MOSCOW - Ukraine says three captured naval vessels returned by Russia earlier this week were in poor condition and stripped of key components.
After inspecting the returned vessels, the chief of Ukraine’s navy, Vice Adm. Ihor Voronchenko, was quoted by Ukraine’s "4th Channel" TV as saying the ships' return to safe harbor had been hampered by their poor condition.
“They do not move on their own,” the vice admiral said, according to the report. “The Russians ruined them — even took off the lamps, power outlets and toilets. We will show the whole world the Russian barbarism towards them.”
Ukrainian President Volodymyr Zelenskiy later inspected the ships upon arrival at the port of Ochakiv and reportedly said repairing them would take three months. The Ukrainian leader also demanded Russia return missing components.
Back in Moscow, officials from Russia's Federal Security Service, or FSB, suggested sabotage.

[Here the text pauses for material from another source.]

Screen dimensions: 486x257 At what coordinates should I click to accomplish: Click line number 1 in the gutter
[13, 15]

Russia’s RIA-Novosti wire service quoted FSB officials as claiming the ships had been returned in “normal condition, and plumbing equipment in working order.” The FSB also provided what it said was video of the ships in what appeared to be reasonable condition, noting that Ukrainian officials had signed off on the exchange in neutral waters Monday without registering complaints.
“If Ukraine managed to ruin the vessels and their bathroom equipment as they crossed the coast of Crimea to Ochakiv, that’s Ukraine’s problem,” said a Russian FSB official, according to a separate report by Russia’s Interfax news service.

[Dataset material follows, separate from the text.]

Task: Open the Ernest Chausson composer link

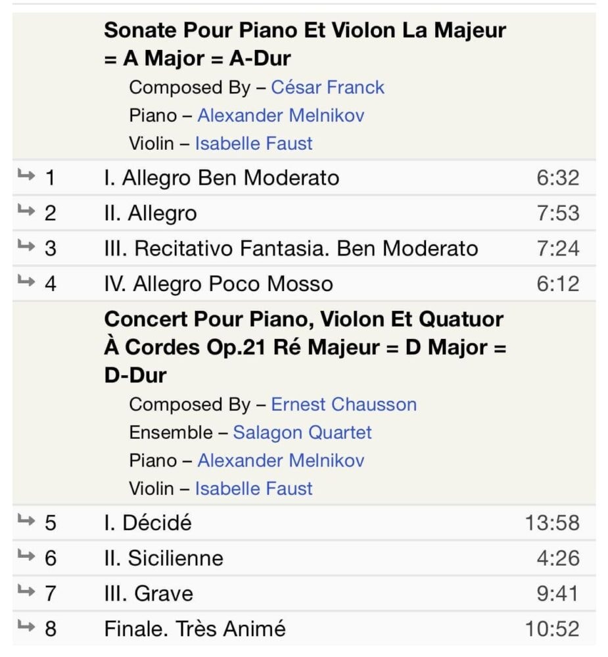Action: (x=344, y=405)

Russian media reported earlier that the Ukrainian ships had been returned stripped of their guns — a detail that has yet to be confirmed by either side.
Misplaced optimism?
The return of the vessels had been widely viewed as a trust-building measure ahead of a December summit in Paris aimed at bringing an end to the conflict in the Donbas that has left some 13,000 people dead over the past five years.

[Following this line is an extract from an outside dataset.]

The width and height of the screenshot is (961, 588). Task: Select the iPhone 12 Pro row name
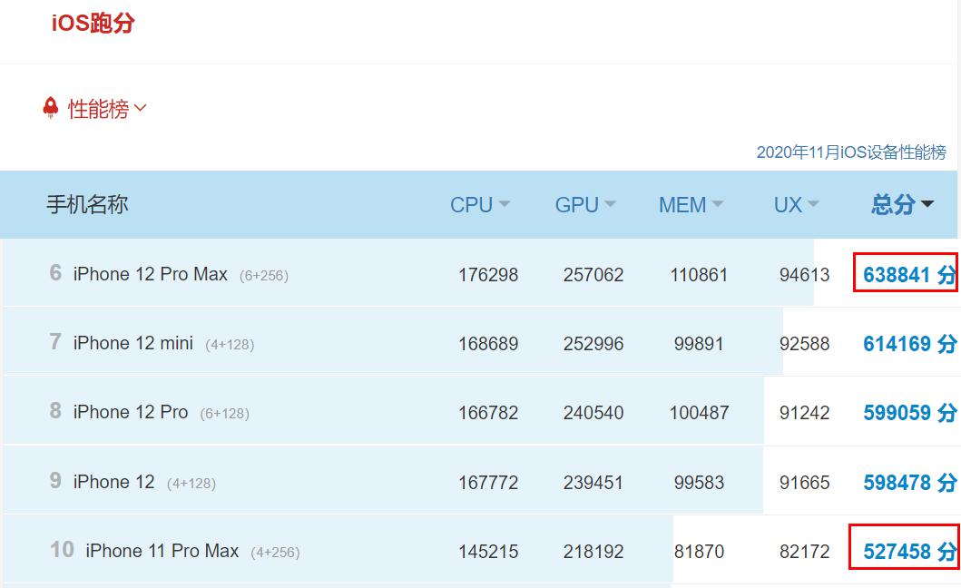tap(130, 412)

Zelenskiy and Russian President Vladimir Putin have both indicated they would join French President Emmanuel Macron and German Chancellor Angela Merkel for the event — billed as the latest attempt to jump-start peace negotiations after several previous failed attempts by the so-called “quartet” to end the fighting between Ukraine government forces and Moscow-backed rebels.
Ukrainian President Volodymyr Zelenskiy visits the port of Ochakiv, Nov. 20, 2019, to see the three Ukraine's naval ships, captured in the Kerch Strait in Nov. 2018 and then returned by Russia.
Zelenskiy had signaled the return of the three Ukrainian vessels as the latest in a series of small step measures aimed at normalizing relations with Russia and ending the war in the Donbas.
“Step by step, we’re making peace, seeking diplomatic solutions, and fighting for our Ukraine to be united once again,” wrote Zelenskiy in a post to Twitter just hours before he reviewed the ships' condition for himself.
The ships and their crew were seized by Russia after its border patrol fired on the vessels off the coast of Crimea in November 2018 — arguing the ships had violated what had become Russia’s territorial waters after the Kremlin’s annexation of the peninsula from Ukraine in 2014.
The incident caused outrage in Kyiv and beyond, with the United States launching a new round of sanctions targeting Russia over its military actions in Ukraine.
Moscow portrayed the incident as a ploy by Ukraine’s former president, Petro Poroshenko, to stoke nationalist sentiment ahead of elections he would ultimately lose by a landslide to Zelenskiy.
Zelenskiy has made ending the war in east Ukraine a top priority of what he says will be his sole term in office.
Among his successes thus far is a negotiated deal with Putin that saw the release of the Ukrainian ships’ 24 crew members as part of a wider prisoner swap last September.